#### RECORDS SUPPLIED ####

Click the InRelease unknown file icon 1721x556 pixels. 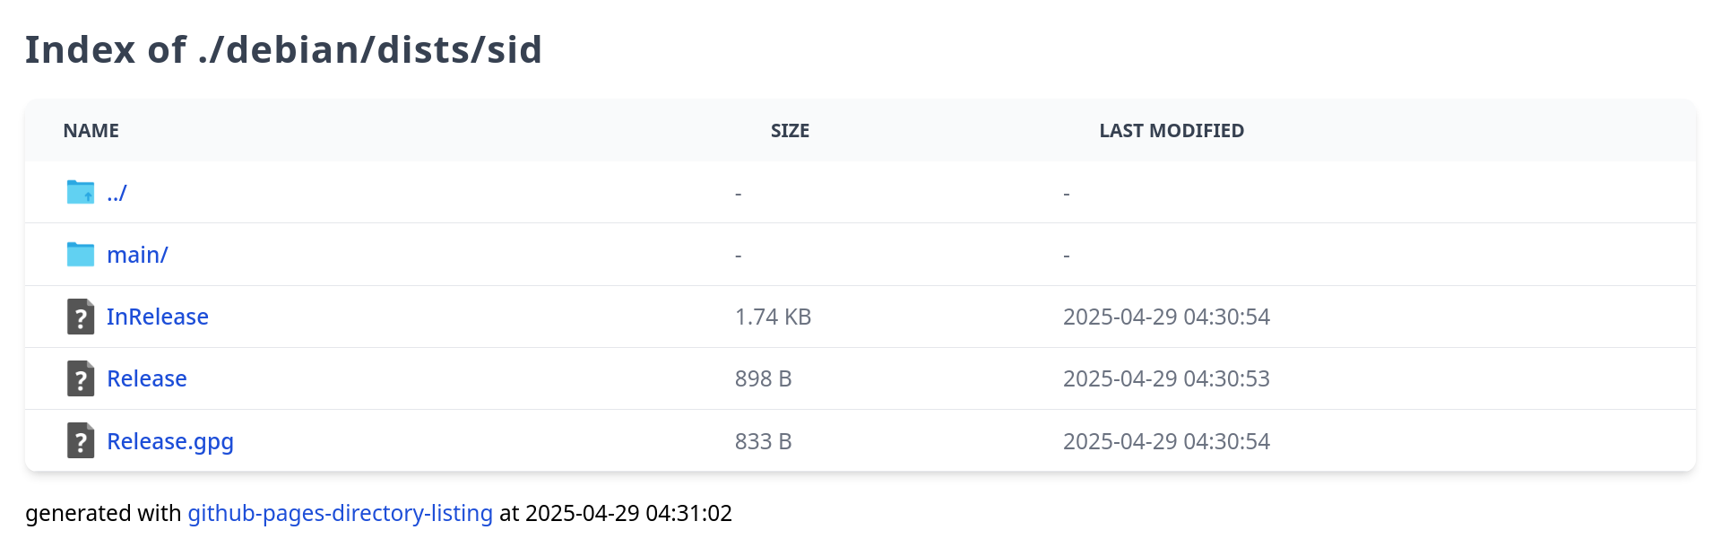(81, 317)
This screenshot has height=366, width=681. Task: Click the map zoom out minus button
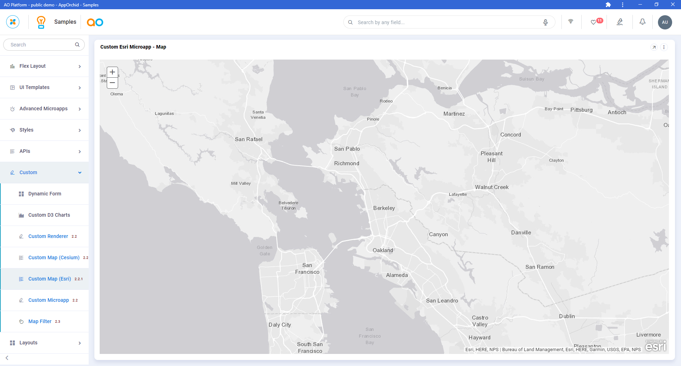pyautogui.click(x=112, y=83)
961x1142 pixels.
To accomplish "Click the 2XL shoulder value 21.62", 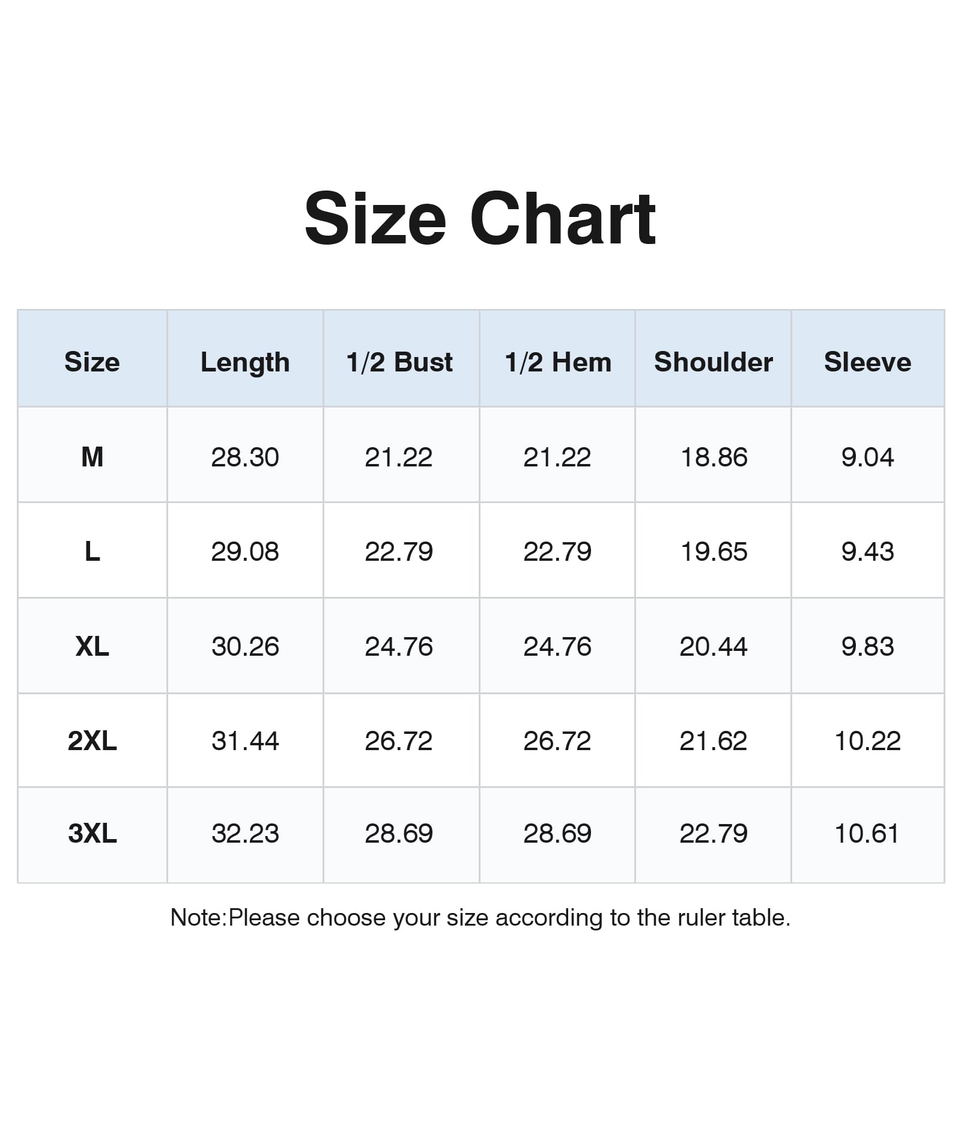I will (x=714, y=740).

####
#### RECORDS SUPPLIED ####

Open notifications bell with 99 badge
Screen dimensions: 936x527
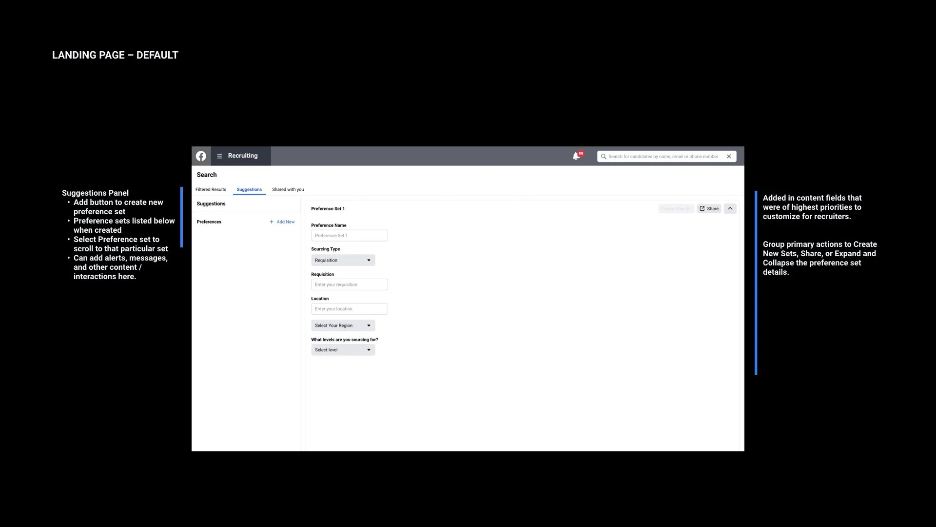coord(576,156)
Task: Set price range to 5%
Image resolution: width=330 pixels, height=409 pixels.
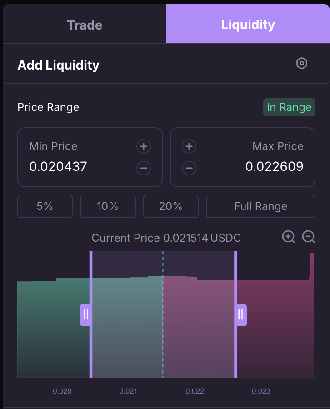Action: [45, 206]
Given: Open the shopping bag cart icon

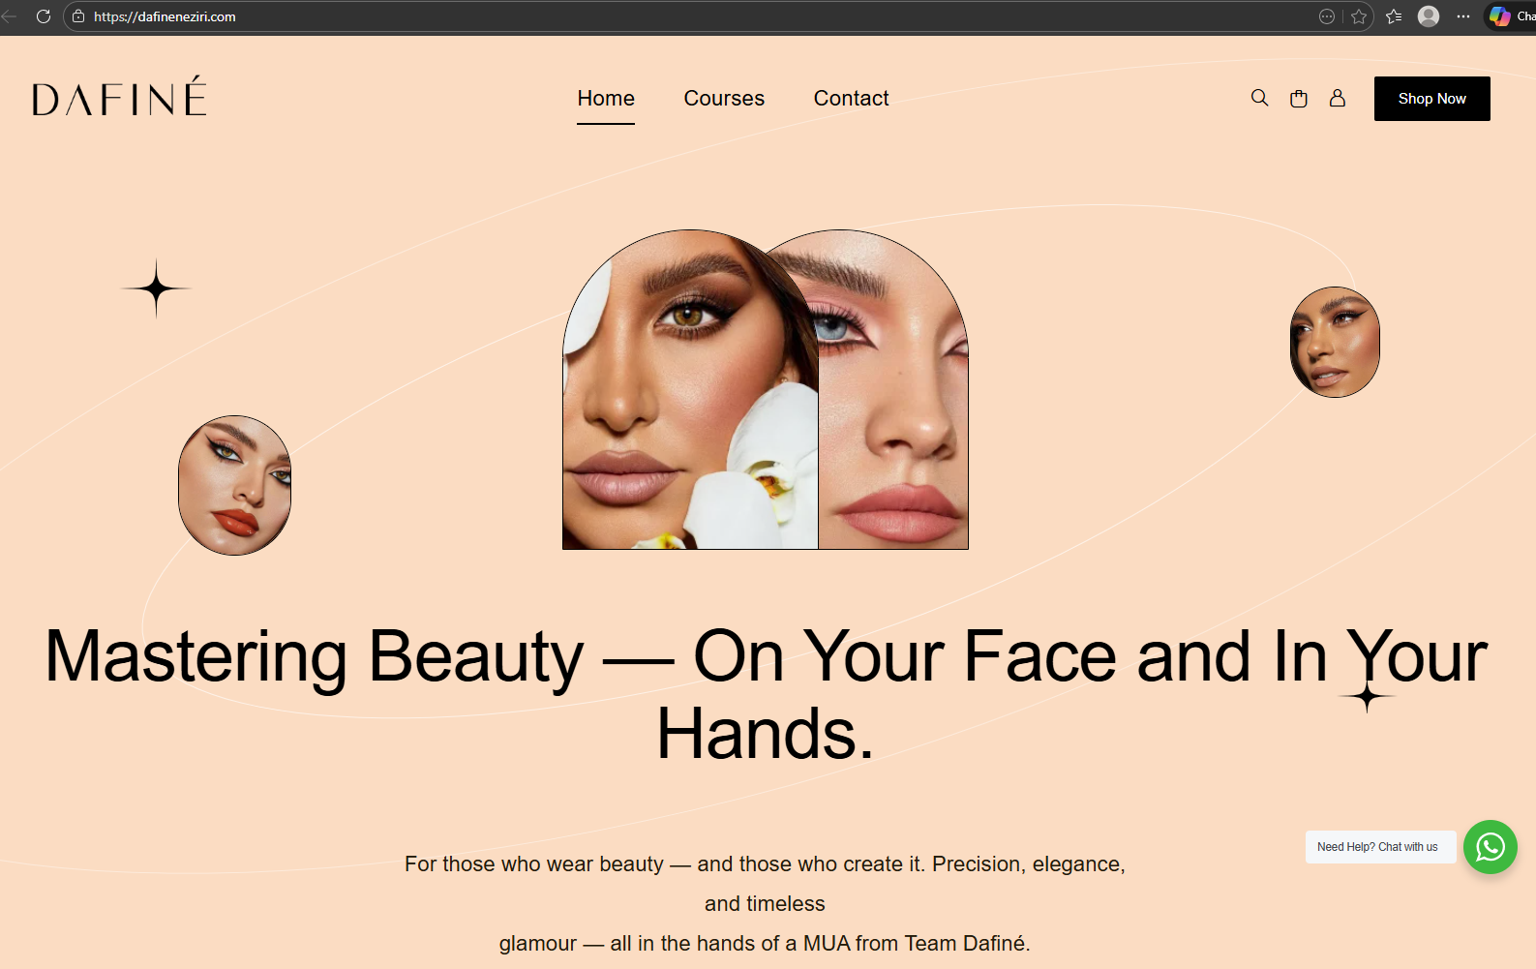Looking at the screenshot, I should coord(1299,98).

####
#### RECORDS SUPPLIED ####

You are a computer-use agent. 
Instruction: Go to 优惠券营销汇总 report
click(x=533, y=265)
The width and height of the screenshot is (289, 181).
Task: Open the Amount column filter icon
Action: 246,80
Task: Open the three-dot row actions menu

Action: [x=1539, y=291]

####

OBJECTIVE:
Locate every line above that contains the string "Task", with uppercase and lowercase letters matching, and copy each of those lines.

SOLVED EXERCISE:
This screenshot has height=366, width=681. Task: Click the map zoom out minus button
Task: Set price range to 5%
Task: Open the Amount column filter icon
Task: Open the three-dot row actions menu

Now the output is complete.